Monday morning started with a boxing session, I am fighting a 4 round fight, so my endurance should not be a problem, intensity needs to be lifted as I had been preparing for longer fights, Tutaki is much bigger than me, he will have around 15kg weight advantage on me, to make that a disadvantage for him I will need to be quicker on my feet than normal and set a high work rate.

This was a short sharp session, after a shadow boxing warm up, i did 5x3 minute rounds on the heavy bad, followed by 1 round of explosive shadow boxing, then one round of medium pace skipping, 1 minute rest between all rounds.
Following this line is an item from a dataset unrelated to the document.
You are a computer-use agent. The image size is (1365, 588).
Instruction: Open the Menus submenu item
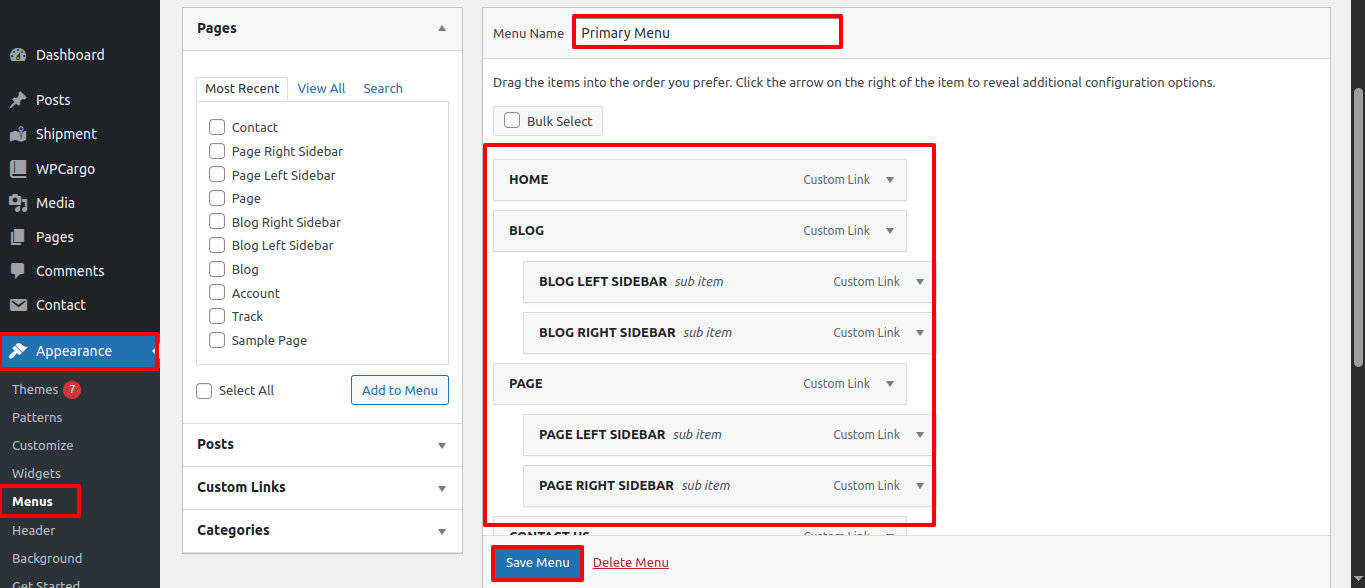tap(32, 501)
At night I did a weights session, my goal with weight training is to maintain muscle mass and build explosive strength, I started with 5 sets of 3 reps on Power cleans, then 3 sets on bench press followed by chin ups, then incline dumbell press followed by wide grip lat pulldown, the reps changed each set, i usually go with a heavy weight so i can get around 3 reps on the first set, then drop the weight so i can get around 8 reps and orp it again to get 10 reps on the last set, this way i cover all bases with some reps for strength and some reps for hypertrophy, my weight training takes a back seat to my boxing in the lead up to a fight so I don't do as many sets as off season.

Diet- As i am going to be training harder now, I will increase my calories, recovery and performance will be poor if I don't eat enough good food, I will be eating very normal healthy foods. Muesli, fruit, vegetables, red meat,fish,chiken,eggs and protein powder make up the bulk of my diet, with fish oil and creating added to help with recovery between workouts.